I make a dataset for russian language, and, due to obvious lack of data, I search for possibilities of extending the dataset in a relatively simple, feasible for one person way. Now I have 300 hours of accurate (~97%) transcribed speech.
I have multiple ideas:
1st: Will it be good and to what extent to add let’s say 100 hours of speech taken from youtube along with supplied auto-create subtitles? (transcription will naturally lack accuracy quite a bit)?
2nd: This one is connected to the 1st. Let’s suppose I will use ground-truth transcription (let’s say youtube subtitles, but handwritten, accuracy around 95-99.9%), and will cut the audio automaticly, based to time-marks supplied, which are not accurate all the time. Then what I end up with is something 80% good dataset, sometimes cut too late (with the early beginning of the next phrase), sometimes too early (before the phrase is ended, e.g. part of the last word in the phrase is said incompletely).

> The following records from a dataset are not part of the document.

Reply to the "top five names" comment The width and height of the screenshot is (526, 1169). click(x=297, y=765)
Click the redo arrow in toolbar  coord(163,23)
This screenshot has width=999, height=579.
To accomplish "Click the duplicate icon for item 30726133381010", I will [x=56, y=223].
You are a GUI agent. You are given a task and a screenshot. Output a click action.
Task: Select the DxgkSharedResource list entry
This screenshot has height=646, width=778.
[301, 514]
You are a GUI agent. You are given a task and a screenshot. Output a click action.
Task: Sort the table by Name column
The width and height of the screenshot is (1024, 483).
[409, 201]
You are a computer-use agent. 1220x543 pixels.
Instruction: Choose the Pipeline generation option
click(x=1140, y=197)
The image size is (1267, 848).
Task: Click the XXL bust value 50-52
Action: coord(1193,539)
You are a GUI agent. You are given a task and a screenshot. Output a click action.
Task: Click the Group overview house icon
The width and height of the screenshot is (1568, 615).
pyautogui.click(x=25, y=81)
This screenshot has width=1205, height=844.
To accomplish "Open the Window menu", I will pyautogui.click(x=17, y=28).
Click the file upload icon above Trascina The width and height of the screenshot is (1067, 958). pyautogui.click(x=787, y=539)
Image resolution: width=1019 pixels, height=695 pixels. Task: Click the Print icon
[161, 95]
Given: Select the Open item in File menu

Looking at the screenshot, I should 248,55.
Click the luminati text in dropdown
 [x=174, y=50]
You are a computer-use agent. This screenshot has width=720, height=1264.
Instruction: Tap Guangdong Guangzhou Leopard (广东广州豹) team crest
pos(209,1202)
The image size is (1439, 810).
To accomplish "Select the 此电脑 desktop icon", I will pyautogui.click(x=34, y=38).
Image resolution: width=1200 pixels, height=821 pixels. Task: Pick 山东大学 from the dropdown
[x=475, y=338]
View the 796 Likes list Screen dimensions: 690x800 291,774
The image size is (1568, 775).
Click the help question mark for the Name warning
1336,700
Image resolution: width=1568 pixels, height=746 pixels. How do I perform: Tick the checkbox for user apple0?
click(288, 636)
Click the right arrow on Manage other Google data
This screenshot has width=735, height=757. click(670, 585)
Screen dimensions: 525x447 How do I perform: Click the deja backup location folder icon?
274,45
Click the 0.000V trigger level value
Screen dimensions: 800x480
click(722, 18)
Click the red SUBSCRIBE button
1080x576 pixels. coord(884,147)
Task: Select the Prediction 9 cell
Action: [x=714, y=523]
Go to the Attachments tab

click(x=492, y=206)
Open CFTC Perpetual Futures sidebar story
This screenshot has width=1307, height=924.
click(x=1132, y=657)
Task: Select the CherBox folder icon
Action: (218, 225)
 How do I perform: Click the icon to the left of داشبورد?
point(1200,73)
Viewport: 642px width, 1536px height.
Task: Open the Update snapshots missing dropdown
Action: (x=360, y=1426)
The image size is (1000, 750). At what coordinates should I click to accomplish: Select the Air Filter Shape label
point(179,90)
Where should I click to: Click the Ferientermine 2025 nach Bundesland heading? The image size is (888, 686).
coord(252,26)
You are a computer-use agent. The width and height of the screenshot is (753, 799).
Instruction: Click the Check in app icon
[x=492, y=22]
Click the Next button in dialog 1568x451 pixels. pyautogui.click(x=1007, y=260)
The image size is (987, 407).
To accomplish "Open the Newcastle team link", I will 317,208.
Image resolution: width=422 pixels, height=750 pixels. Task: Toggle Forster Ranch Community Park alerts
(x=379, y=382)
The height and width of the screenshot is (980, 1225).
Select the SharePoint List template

Is it a good practice to add that to the clean dataset? Will it lead to better performance, or should I possible avoid these methods?
P.S. I’ve tried the augmentation with noise, different speed, pitch… I’ve made ~950 Hours from 300 Hours, but it seems only reducing the model performance. I used and use now 2048 n_hidden, 32 train_batch, 0.0001 lr, 0.15 dropout rate, lm_alpha 0.75. Are these parameters good for 300 Hours of speech? Should I reduce n_hidden to 1024 or so? The best devel loss I get is arround 29-30 on augmented 900 H ds and ~20 loss on clean one.
Any and all help is much appreciated!